「政治資金の監査」公認会計士協会も注視せよ!【ガバナンス時評#17】
あまりにお粗末だった政倫審
自民党の政治資金問題に関し、2月29日、3月1日に衆議院の政治倫理審査会が行われた。パーティー券の派閥のノルマ超過分の売り上げの還流と、政治資金報告書への不記載が組織的に行われた安倍派の重鎮4名に加え、岸田文雄首相自ら出席し質問に答えるということで注目されはしたが、その中身はお粗末なものだった(#14、#15参照)。
各議員は与野党の議員が務める質問者からの質問に答えてはいたが、新しい情報はなく、その回答も「閣内にいたから派閥の会議には出席していない、だから詳細はわからない」「若手から還流を再開してほしいとの声があったと聞いているが、誰がどのように再開を決めたかは把握していない」などの発言に終始した。

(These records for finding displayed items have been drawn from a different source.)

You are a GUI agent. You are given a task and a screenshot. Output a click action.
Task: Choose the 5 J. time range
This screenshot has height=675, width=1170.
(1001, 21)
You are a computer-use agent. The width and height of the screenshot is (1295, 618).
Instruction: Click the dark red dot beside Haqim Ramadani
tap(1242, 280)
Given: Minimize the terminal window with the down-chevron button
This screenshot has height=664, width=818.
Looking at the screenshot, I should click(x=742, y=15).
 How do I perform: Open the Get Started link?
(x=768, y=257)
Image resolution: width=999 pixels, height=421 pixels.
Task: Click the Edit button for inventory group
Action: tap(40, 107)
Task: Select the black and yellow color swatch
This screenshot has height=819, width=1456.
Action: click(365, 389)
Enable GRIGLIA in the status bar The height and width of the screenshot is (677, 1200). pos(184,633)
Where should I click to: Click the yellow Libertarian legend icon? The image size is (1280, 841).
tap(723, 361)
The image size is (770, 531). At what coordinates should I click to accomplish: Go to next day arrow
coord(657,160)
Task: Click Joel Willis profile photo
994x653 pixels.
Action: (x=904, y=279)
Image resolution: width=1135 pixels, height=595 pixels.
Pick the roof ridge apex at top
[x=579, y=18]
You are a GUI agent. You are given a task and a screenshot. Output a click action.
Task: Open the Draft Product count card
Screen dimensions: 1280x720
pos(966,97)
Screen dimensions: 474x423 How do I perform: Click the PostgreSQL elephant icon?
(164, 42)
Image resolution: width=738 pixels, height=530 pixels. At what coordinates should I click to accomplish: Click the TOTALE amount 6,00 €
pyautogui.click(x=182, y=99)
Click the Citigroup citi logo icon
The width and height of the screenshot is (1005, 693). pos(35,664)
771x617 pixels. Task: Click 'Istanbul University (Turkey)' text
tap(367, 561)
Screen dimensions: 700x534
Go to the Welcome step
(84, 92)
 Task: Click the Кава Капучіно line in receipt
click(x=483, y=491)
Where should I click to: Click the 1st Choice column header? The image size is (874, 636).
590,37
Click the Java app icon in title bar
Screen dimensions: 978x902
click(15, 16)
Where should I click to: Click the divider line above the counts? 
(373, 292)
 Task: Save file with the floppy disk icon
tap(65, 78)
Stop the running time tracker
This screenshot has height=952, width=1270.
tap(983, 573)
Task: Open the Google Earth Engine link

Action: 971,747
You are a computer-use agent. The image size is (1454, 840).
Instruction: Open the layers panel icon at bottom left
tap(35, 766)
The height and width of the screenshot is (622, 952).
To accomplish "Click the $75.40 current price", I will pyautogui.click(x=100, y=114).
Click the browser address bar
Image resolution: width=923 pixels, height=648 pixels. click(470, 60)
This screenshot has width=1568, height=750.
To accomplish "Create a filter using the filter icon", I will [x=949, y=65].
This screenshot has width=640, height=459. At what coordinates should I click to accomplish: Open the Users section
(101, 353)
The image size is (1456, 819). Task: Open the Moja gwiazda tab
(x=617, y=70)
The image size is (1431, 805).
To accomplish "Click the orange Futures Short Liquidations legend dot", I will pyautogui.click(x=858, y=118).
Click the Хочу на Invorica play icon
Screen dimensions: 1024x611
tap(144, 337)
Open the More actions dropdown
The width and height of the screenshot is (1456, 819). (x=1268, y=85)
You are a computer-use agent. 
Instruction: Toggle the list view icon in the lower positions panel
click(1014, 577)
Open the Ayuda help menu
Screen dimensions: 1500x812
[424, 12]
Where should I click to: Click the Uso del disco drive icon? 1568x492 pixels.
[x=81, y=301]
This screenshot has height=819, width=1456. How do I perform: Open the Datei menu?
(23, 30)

問題発覚から2カ月以上が経っているのに、経緯の詳細も把握していなければ、説明に際する客観的なデータや記録も示さない。矛盾を突くような質問には「手元に資料がないのでお答えできない」と言うばかり。民間企業の説明であれば、各メディアから猛烈な批判を受け、上場企業なら株価が暴落するであろう内容だった。
そもそも、「身内」で利害関係者の自民党議員が質問・審査する側に参加しているのも、質疑の公正性が疑われ、通常の倫理審査ではありえない事態だ。
単純に帳簿上の問題ということで捉えても、帳簿外で処理を行っている資金に関しては、完全に意図的な“裏金づくり”と言わざるを得ない。長年にわたり、特定の派閥が組織的に、しかも「危ないのでは」と安倍晋三元総理が指摘して一度は取りやめたという情報まであるにもかかわらず、還流を再開して100人近くの議員の事務所が同じ処理を行っていたとすれば、これは悪質で「意図的な裏金づくり」以外の何物でもないだろう。
各議員は「派閥の指示に従った」と責任逃れをしようとしているが、脱法行為を推奨されて唯々諾々と従っておきながら、何の処罰も受けないということは本来、あり得ない。